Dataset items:
________________
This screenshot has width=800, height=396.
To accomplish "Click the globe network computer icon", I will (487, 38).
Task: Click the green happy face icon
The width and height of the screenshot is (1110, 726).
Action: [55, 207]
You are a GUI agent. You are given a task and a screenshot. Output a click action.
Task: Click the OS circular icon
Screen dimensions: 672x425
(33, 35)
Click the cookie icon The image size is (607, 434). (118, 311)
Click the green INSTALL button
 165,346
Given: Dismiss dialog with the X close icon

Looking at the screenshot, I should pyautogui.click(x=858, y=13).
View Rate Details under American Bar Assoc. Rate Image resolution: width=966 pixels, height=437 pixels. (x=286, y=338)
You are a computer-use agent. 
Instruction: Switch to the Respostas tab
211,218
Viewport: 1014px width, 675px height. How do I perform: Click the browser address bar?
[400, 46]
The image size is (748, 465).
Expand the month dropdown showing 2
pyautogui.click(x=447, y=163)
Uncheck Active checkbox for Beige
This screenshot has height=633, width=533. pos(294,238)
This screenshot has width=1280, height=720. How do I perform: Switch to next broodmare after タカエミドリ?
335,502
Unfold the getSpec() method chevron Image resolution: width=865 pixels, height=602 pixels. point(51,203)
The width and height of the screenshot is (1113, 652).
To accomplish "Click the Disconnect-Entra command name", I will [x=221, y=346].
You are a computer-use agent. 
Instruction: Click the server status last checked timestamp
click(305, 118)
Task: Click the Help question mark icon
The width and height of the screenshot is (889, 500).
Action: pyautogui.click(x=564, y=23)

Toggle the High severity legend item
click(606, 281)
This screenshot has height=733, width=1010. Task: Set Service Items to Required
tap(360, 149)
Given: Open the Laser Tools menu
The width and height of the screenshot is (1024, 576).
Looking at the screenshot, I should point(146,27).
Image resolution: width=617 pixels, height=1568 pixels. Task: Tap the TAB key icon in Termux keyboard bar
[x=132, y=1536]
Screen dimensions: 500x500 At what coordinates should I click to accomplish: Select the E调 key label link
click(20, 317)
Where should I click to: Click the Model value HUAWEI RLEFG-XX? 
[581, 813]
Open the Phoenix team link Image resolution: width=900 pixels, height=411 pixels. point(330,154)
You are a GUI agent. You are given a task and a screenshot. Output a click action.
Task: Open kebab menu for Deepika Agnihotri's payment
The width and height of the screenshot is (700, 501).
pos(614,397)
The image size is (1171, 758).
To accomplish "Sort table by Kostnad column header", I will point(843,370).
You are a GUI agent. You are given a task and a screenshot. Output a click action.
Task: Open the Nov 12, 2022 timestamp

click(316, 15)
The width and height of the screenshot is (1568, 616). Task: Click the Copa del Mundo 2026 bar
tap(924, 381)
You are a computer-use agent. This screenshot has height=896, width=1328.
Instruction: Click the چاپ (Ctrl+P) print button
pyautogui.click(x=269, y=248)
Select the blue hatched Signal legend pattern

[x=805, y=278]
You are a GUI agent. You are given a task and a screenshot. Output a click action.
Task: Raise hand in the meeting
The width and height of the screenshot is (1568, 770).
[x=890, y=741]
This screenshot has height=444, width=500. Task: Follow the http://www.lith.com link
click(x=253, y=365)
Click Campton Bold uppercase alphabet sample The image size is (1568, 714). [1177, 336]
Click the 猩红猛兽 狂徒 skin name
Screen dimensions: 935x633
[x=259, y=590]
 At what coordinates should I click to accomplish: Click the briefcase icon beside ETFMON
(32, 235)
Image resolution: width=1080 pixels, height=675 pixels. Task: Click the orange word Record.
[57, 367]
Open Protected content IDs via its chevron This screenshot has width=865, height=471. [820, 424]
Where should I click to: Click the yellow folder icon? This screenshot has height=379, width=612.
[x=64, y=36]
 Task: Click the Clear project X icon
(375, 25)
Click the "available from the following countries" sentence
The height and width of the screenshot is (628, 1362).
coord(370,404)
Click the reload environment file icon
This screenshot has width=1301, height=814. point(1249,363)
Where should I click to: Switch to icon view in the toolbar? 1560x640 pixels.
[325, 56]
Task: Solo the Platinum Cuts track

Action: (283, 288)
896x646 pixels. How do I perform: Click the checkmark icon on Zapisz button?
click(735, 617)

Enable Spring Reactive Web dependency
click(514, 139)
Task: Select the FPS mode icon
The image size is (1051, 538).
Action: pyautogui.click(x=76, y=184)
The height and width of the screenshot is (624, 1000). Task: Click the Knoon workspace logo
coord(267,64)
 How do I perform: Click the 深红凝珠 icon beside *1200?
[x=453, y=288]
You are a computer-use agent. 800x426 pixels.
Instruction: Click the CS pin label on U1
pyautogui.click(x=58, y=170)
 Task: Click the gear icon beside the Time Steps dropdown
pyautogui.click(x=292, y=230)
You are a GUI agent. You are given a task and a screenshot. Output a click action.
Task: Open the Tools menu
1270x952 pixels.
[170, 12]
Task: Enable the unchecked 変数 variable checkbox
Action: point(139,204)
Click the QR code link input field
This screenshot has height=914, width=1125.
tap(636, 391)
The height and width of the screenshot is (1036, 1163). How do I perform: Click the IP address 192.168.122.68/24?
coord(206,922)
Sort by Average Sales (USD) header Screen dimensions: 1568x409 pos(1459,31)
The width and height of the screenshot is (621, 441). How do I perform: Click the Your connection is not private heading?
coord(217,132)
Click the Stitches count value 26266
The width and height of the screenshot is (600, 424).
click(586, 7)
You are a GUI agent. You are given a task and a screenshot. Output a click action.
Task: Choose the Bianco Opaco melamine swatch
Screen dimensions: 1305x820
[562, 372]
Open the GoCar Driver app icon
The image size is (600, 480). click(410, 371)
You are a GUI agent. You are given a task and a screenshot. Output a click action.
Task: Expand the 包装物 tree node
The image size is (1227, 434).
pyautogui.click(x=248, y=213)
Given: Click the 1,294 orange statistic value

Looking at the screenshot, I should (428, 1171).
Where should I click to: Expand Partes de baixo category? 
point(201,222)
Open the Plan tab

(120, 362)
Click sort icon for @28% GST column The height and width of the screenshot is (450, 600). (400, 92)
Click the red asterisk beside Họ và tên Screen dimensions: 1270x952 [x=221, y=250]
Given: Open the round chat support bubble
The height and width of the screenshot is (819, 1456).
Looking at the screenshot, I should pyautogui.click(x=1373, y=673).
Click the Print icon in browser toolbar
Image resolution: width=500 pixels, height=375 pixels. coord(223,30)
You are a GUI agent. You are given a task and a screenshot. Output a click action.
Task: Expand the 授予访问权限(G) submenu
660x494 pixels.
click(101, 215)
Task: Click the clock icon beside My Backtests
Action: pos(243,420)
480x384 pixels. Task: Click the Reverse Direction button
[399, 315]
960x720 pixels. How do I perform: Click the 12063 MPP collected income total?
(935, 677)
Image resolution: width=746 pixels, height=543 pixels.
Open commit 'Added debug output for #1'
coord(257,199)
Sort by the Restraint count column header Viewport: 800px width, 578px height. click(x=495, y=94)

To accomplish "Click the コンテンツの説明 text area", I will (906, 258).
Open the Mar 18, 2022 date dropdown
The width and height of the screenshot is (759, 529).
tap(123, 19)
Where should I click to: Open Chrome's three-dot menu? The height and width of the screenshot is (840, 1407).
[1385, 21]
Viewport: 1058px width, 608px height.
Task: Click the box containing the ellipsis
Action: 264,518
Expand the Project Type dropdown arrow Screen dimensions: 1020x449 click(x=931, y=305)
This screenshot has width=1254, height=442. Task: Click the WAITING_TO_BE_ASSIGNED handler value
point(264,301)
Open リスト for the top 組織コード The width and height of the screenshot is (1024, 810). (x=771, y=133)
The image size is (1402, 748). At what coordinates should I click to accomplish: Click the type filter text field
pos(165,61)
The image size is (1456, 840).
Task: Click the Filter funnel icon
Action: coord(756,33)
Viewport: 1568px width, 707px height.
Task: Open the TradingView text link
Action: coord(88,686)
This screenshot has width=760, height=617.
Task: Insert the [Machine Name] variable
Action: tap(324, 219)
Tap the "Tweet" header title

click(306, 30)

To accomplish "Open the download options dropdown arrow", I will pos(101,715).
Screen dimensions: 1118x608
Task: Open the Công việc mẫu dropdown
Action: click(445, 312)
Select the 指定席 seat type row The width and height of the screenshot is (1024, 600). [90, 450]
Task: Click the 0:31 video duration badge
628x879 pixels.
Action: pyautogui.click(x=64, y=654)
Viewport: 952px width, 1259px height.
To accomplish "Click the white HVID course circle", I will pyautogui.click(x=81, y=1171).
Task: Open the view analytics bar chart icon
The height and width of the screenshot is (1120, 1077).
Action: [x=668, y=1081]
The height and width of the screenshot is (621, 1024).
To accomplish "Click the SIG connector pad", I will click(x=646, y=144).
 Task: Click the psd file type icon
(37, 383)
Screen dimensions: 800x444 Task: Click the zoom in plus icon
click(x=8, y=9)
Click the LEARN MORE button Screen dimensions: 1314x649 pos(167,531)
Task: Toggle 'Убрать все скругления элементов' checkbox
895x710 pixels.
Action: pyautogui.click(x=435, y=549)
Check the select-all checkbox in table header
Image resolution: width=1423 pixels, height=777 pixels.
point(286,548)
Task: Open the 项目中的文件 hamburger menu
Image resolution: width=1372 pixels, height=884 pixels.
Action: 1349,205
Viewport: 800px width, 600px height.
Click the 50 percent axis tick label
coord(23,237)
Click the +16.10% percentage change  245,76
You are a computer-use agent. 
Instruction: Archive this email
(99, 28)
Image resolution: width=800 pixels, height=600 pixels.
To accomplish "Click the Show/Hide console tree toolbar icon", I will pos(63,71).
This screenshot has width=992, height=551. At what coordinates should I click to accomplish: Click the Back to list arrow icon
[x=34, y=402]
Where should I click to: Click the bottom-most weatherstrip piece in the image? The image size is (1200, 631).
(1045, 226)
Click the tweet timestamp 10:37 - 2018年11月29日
________________
Once you reach the line with "Expand the Project" in the data above, copy it and every line after it exactly, up to and including the line with "Image resolution: width=800".

## [RESULT OF THE TASK]
Expand the Project Type dropdown arrow Screen dimensions: 1020x449 click(x=931, y=305)
This screenshot has width=1254, height=442. Task: Click the WAITING_TO_BE_ASSIGNED handler value
point(264,301)
Open リスト for the top 組織コード The width and height of the screenshot is (1024, 810). (x=771, y=133)
The image size is (1402, 748). At what coordinates should I click to accomplish: Click the type filter text field
pos(165,61)
The image size is (1456, 840).
Task: Click the Filter funnel icon
Action: coord(756,33)
Viewport: 1568px width, 707px height.
Task: Open the TradingView text link
Action: coord(88,686)
This screenshot has width=760, height=617.
Task: Insert the [Machine Name] variable
Action: tap(324, 219)
Tap the "Tweet" header title

click(306, 30)

To accomplish "Open the download options dropdown arrow", I will pos(101,715).
Screen dimensions: 1118x608
Task: Open the Công việc mẫu dropdown
Action: click(445, 312)
Select the 指定席 seat type row The width and height of the screenshot is (1024, 600). [90, 450]
Task: Click the 0:31 video duration badge
628x879 pixels.
Action: pyautogui.click(x=64, y=654)
Viewport: 952px width, 1259px height.
To accomplish "Click the white HVID course circle", I will pyautogui.click(x=81, y=1171).
Task: Open the view analytics bar chart icon
The height and width of the screenshot is (1120, 1077).
Action: [x=668, y=1081]
The height and width of the screenshot is (621, 1024).
To accomplish "Click the SIG connector pad", I will click(x=646, y=144).
 Task: Click the psd file type icon
(37, 383)
Screen dimensions: 800x444 Task: Click the zoom in plus icon
click(x=8, y=9)
Click the LEARN MORE button Screen dimensions: 1314x649 pos(167,531)
Task: Toggle 'Убрать все скругления элементов' checkbox
895x710 pixels.
Action: pyautogui.click(x=435, y=549)
Check the select-all checkbox in table header
Image resolution: width=1423 pixels, height=777 pixels.
point(286,548)
Task: Open the 项目中的文件 hamburger menu
Image resolution: width=1372 pixels, height=884 pixels.
Action: 1349,205
Viewport: 800px width, 600px height.
Click the 50 percent axis tick label
coord(23,237)
Click the +16.10% percentage change  245,76
You are a computer-use agent. 
Instruction: Archive this email
(99, 28)
Image resolution: width=800 pixels, height=600 pixels.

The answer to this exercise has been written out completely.